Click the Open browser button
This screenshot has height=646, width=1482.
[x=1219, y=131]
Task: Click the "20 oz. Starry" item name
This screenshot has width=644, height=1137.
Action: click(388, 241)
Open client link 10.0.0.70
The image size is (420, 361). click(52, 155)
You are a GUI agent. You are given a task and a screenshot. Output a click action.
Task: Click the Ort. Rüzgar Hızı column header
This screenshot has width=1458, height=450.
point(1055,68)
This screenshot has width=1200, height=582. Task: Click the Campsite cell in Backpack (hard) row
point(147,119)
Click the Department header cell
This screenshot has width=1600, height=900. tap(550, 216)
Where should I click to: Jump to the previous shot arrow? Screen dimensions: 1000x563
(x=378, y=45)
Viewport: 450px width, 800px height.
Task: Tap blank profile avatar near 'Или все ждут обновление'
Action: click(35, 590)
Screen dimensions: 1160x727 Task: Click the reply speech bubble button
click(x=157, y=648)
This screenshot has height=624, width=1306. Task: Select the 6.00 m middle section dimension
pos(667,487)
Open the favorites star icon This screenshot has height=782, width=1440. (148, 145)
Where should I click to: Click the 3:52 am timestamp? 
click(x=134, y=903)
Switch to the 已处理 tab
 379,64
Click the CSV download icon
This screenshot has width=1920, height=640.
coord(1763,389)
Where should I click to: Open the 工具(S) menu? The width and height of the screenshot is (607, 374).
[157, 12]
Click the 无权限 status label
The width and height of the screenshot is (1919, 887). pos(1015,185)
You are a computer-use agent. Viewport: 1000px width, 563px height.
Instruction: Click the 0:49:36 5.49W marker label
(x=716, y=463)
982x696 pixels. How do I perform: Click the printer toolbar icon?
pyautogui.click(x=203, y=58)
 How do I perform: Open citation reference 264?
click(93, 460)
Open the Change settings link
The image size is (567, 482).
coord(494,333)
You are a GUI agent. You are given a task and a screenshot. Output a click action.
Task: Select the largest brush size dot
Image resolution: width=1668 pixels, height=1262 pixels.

> EXERCISE
Repeat exactly the lines above from the line that contains "Task: Click the Ort." through the end. Include both of these ends; leave out everything else.

> EXERCISE RESULT
Task: Click the Ort. Rüzgar Hızı column header
This screenshot has width=1458, height=450.
point(1055,68)
This screenshot has width=1200, height=582. Task: Click the Campsite cell in Backpack (hard) row
point(147,119)
Click the Department header cell
This screenshot has width=1600, height=900. tap(550, 216)
Where should I click to: Jump to the previous shot arrow? Screen dimensions: 1000x563
(x=378, y=45)
Viewport: 450px width, 800px height.
Task: Tap blank profile avatar near 'Или все ждут обновление'
Action: click(35, 590)
Screen dimensions: 1160x727 Task: Click the reply speech bubble button
click(x=157, y=648)
This screenshot has height=624, width=1306. Task: Select the 6.00 m middle section dimension
pos(667,487)
Open the favorites star icon This screenshot has height=782, width=1440. (148, 145)
Where should I click to: Click the 3:52 am timestamp? 
click(x=134, y=903)
Switch to the 已处理 tab
 379,64
Click the CSV download icon
This screenshot has width=1920, height=640.
coord(1763,389)
Where should I click to: Open the 工具(S) menu? The width and height of the screenshot is (607, 374).
[157, 12]
Click the 无权限 status label
The width and height of the screenshot is (1919, 887). pos(1015,185)
You are a computer-use agent. Viewport: 1000px width, 563px height.
Instruction: Click the 0:49:36 5.49W marker label
(x=716, y=463)
982x696 pixels. How do I perform: Click the printer toolbar icon?
pyautogui.click(x=203, y=58)
 How do I perform: Open citation reference 264?
click(93, 460)
Open the Change settings link
The image size is (567, 482).
coord(494,333)
You are a GUI agent. You are given a task and a screenshot. Output a click action.
Task: Select the largest brush size dot
Image resolution: width=1668 pixels, height=1262 pixels.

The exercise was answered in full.